All good - but we do need to check the model diagnostic plots to ensure that we have met the assumptions of a linear model.

```{r regression4, fig.height=25}
par(mfrow=c(4,1))

plot(model)

par(mfrow=c(1,1))
```

As I keep saying, this is not a statistics course. If you don't know what you are looking at here, You should find.

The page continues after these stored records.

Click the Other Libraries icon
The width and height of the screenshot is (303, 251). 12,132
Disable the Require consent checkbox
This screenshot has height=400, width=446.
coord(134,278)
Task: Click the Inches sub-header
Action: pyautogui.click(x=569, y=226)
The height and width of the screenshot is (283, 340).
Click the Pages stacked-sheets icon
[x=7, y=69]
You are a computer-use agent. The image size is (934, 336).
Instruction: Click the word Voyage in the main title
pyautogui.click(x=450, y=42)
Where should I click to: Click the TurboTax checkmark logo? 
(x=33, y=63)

These plots are discussed in the R book on p.357, but in general terms the first and third plot should should look like a sky at night, without any particular patternation - and in particular the data should not be clustered in a wedge shape. The second plot should generally follow the straight line indicated - this is the same as the `qqnorm` plot discussed elsewhere in the course.

## Transformation 

The astute amongst you may have noticed that we could improve the fit of the model by transforming the data - probably with a log transformation.

Let's try this now:

```{r}
model1 <- lm(
     formula = log10(Volume) ~ log10(Girth),
     data = trees
     )
summary(model1)
```

Yes, the R-squared is slightly better than with the transformed model. Now let's reproduce the plot, this time with log10 transformed axes:


```{r regression5, fig.height=12}

par(mfrow=c(2,1))

plot(
     x = trees$Girth,
     y = trees$Volume,
     pch = 16,
     col = "hotpink",
     cex = 1.4,
     main = "Untransformed"
     )

abline(model)

plot(
     x = trees$Girth,
     y = trees$Volume,
     pch = 16,
     col = "hotpink",
     cex = 1.4,
     log = "xy",
     main = "Transformed"
     )

abline(model1)

par(mfrow=c(1,1))

```

A nice touch when plotting data on transformed axes, is to produce a plot of the original data within the first plot with the model line plotted untransformed.

```{r regression6}

# Create intial plot

plot(
     x = trees$Girth,
     y = trees$Volume,
     pch = 16,
     col = "hotpink",
     cex = 1.4,
     log = "xy",
     main = "Volume ~ Girth ",
     bty = "l",
     xlab = "Girth (in)",
     ylab = bquote(Volume~(ft^3)),
     yaxt = "n"
     )

axis(
     side = 2,
     las = 2
     )

# Plot regression line

abline(
     model1,
     lty = 2,
     lwd = 2,
     col = rgb(0,0,1,0.5)
     )


# Set up graphical parameters for sub plot see ?par

par(
     fig = c(0.6,1,0.075,0.6),  
     new = T,
     bty = "o",
     cex.axis = 0.8,
     cex.lab = 0.8,
     mgp = c( 1.95, 0.3, 0),
     tck = -0.02
)

# Plot sub plot
# Note that x and y axes have been suppressed, as have annotations

plot(
     x = trees$Girth,
     y = trees$Volume,
     pch = 16,
     col = "hotpink",
     ann = FALSE,
     xlim = c(5,20),
     ylim = c(5,70),
     xaxt = "n",
     yaxt = "n"
     )

# Use predict to calculate the untransformed model. Note the untf=T

lines(
     10 ^ predict(
          model1,
          list(Girth = 1:50),
          untf = T
          ),
     lty = 1,
     lwd = 2,
     col = rgb(0,0,1,0.5)
)

# Add x-axis

axis(
     side=1, 
     at = seq(0,20,5), 
     lwd = 0.5
)

# Add y-axis

axis(
     side = 2,
     at = seq(0,100,20), 
     las = 2, 
     lwd = 0.5
)

# Reset the plotting parameters

par(
     fig=c(0,1,0,1),  
     new = F
)
```

Finally, we should check the model assumptions again...

```{r regression7, fig.height=25}

par(mfrow=c(4,1))
plot(model1)
par(mfrow=c(1,1))

```

The diagnostic plots seem to be a little better for the transformed data. Hence it seems like a justified choice to transform the data.